Against you have I sinned
and done what is evil in your sight.
So that you are justified in your sentence
and righteous in your judgement.

Turn your face from my sins
and blot our all my misdeeds.

Make me a clean heart, O God,
and renew a right spirit within me.
Cast me not away from your presence
and take not your holy spirit from me.

Psalm 51: 1–4, 9–11

Take away, good Lord, the sin that corrupts us;
give us the sorrow that heals and the joy that praises
and restore by grace you own image within us,
that we may take our place among your people,
in Jesus Christ our Lord.

Amen

‘Beware of practising your piety before others to be seen by them; for then you have no reward from your Father in heaven.

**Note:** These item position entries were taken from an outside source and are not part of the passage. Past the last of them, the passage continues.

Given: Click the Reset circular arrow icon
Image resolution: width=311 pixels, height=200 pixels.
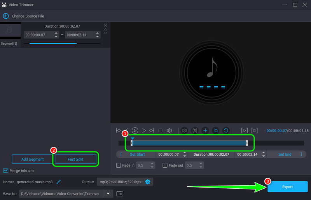Looking at the screenshot, I should click(226, 130).
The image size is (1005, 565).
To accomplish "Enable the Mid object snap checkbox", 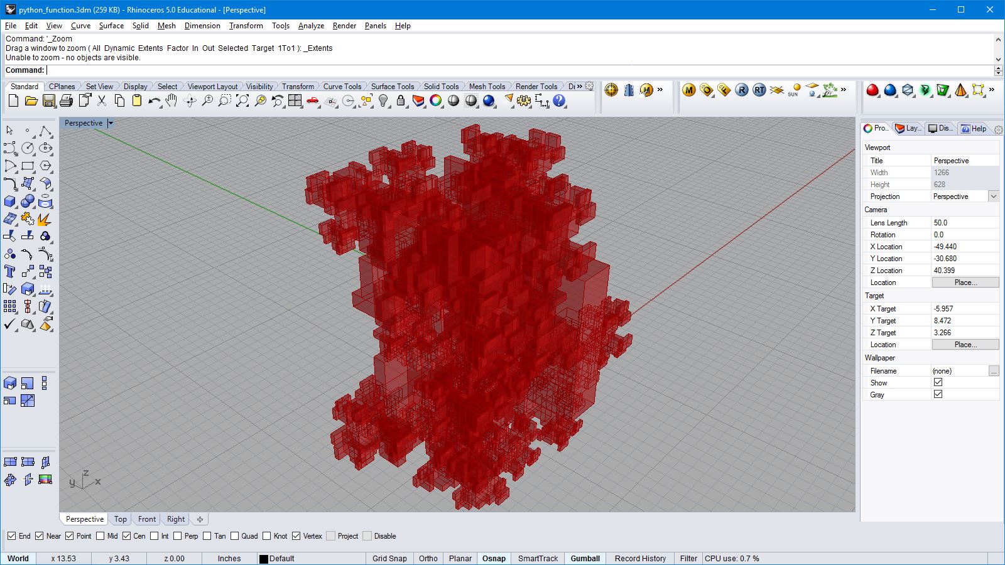I will (101, 536).
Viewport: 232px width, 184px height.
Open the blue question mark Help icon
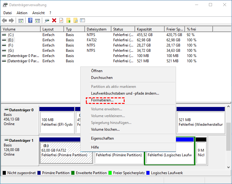tap(30, 20)
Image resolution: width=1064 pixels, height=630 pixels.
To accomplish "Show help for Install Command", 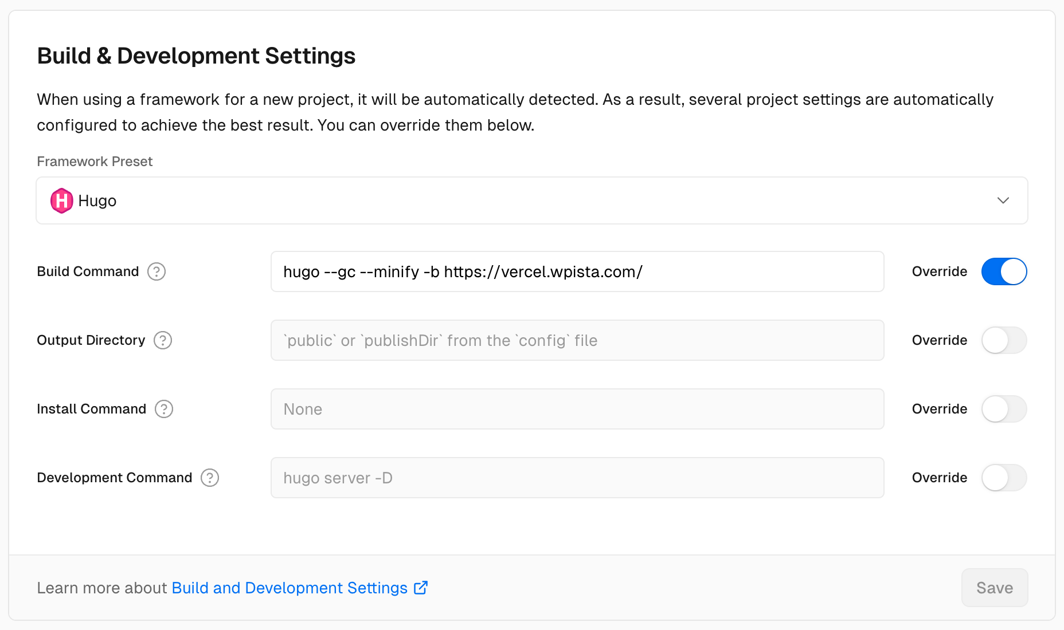I will point(164,409).
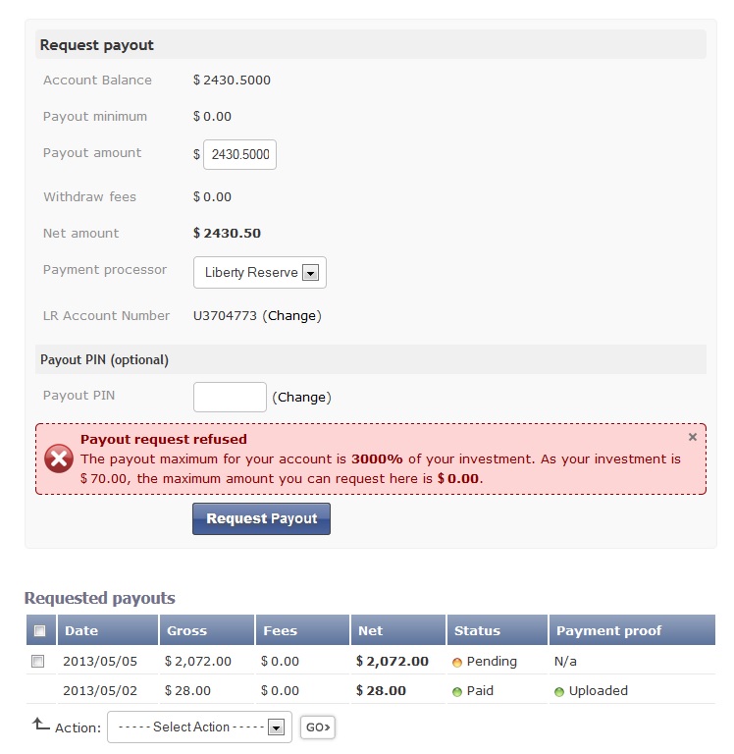Open the Liberty Reserve payment processor dropdown

tap(259, 273)
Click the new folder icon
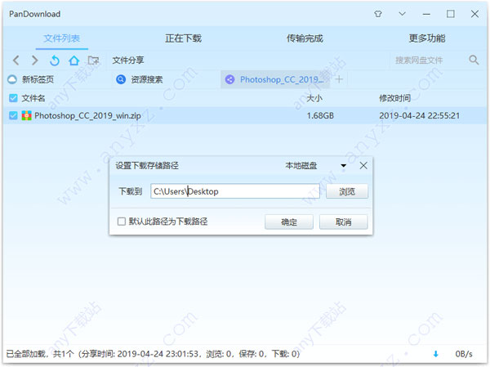The height and width of the screenshot is (367, 490). 93,60
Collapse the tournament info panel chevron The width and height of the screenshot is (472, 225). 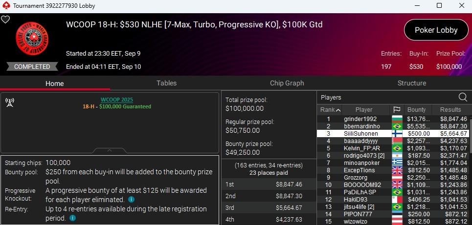(110, 150)
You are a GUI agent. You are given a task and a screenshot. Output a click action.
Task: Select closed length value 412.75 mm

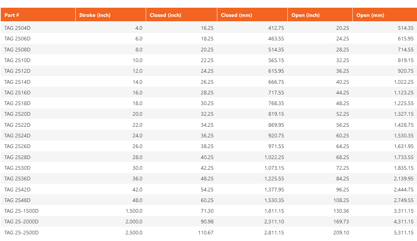tap(276, 28)
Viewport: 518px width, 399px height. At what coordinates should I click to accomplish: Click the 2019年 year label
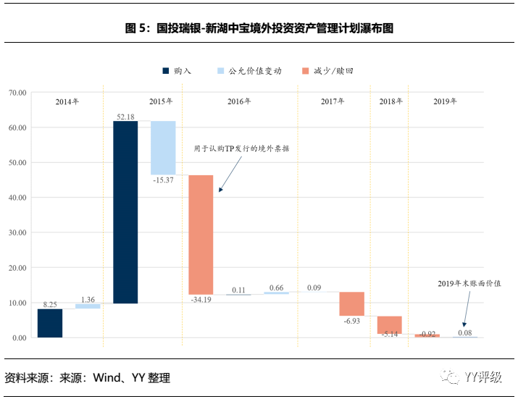[x=445, y=101]
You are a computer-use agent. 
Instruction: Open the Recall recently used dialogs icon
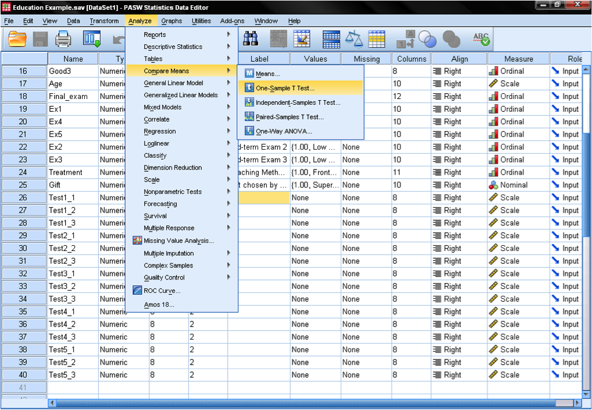pyautogui.click(x=92, y=39)
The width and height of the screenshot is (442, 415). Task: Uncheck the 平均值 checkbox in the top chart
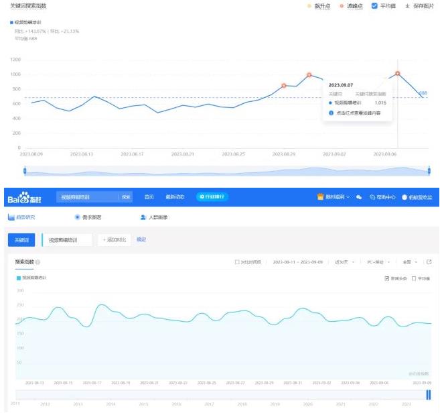point(374,6)
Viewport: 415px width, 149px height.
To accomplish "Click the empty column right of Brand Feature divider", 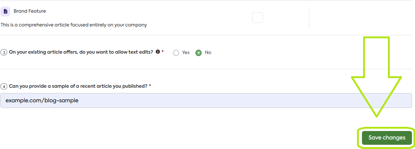I will 362,18.
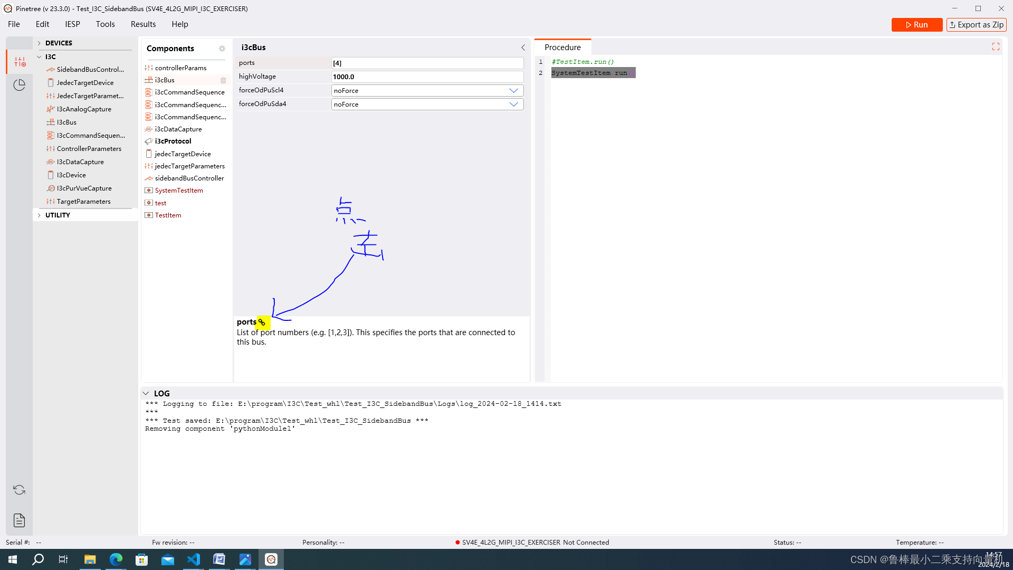Click the ControllerParameters icon in sidebar
This screenshot has height=570, width=1013.
click(x=51, y=148)
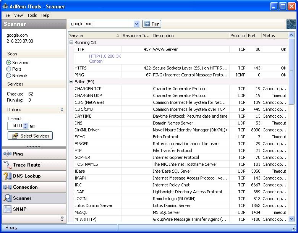Open the View menu
This screenshot has height=233, width=298.
coord(18,15)
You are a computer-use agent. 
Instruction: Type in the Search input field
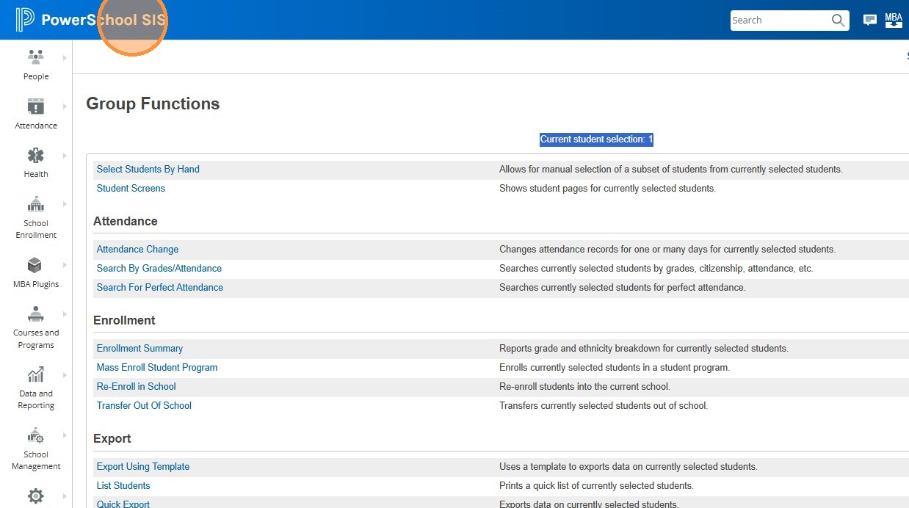(x=779, y=21)
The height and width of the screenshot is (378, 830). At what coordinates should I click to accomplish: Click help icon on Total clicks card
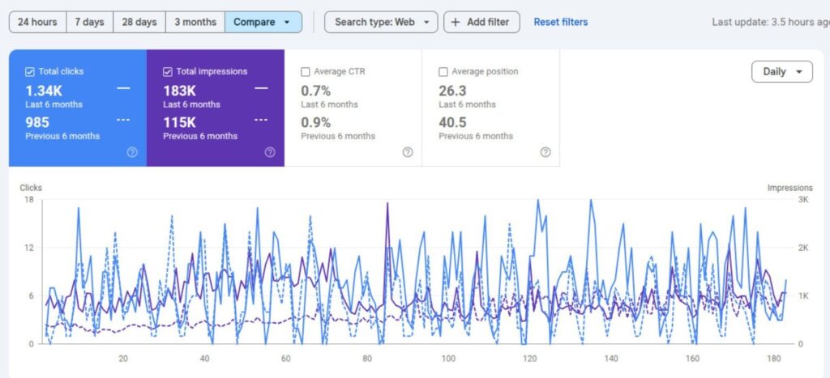click(x=132, y=152)
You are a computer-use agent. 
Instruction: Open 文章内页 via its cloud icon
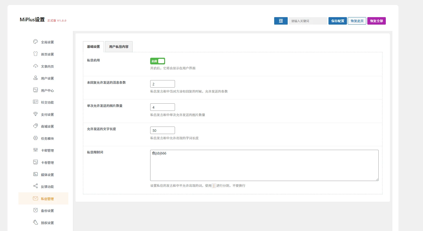(36, 66)
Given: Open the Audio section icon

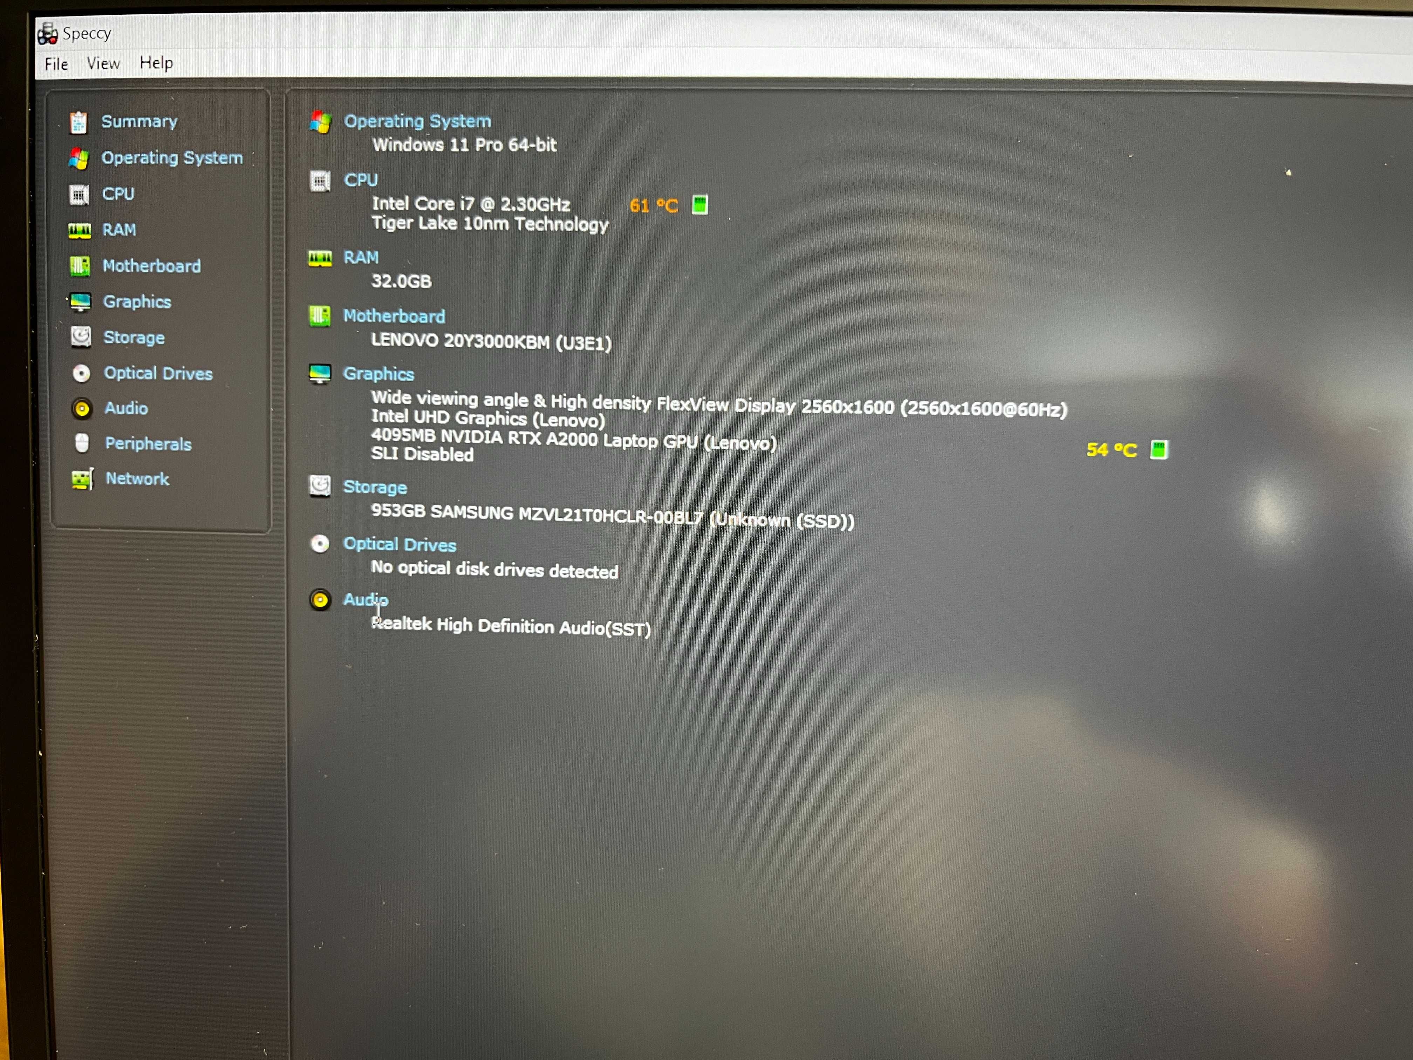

‘So whenever you give alms do not sound the trumpet before you, as the hypocrites do in the synagogues and in the streets, so that they will be praised by others. Truly I tell you, they have received their reward. But when you give alms, do not let your left hand know what your right hand is doing, so that your alms may be done in secret; and your father who sees in secret will reward you.

‘And whenever you fast, do not look dismal, like the hypocrites, for they disfigure their faces so as to show others that they are fasting. Truly I tell you, they have received their reward. But when you fast, put oil on your head and wash your face, so that your fasting may not be seen by others, but by your Father, who is in secret; and your Father, who sees in secret will reward you.’

Matthew 6: 1–4, 16–21

Definitely a Lent theme about both giving up and giving out in those readings.
Last Sunday we thought about the Transfiguration
with all of the majesty of God on the mountain and returning to the everyday.
We need our prayers and our giving to our communities to be done
without fuss or display but humbly and with devotion this Lent.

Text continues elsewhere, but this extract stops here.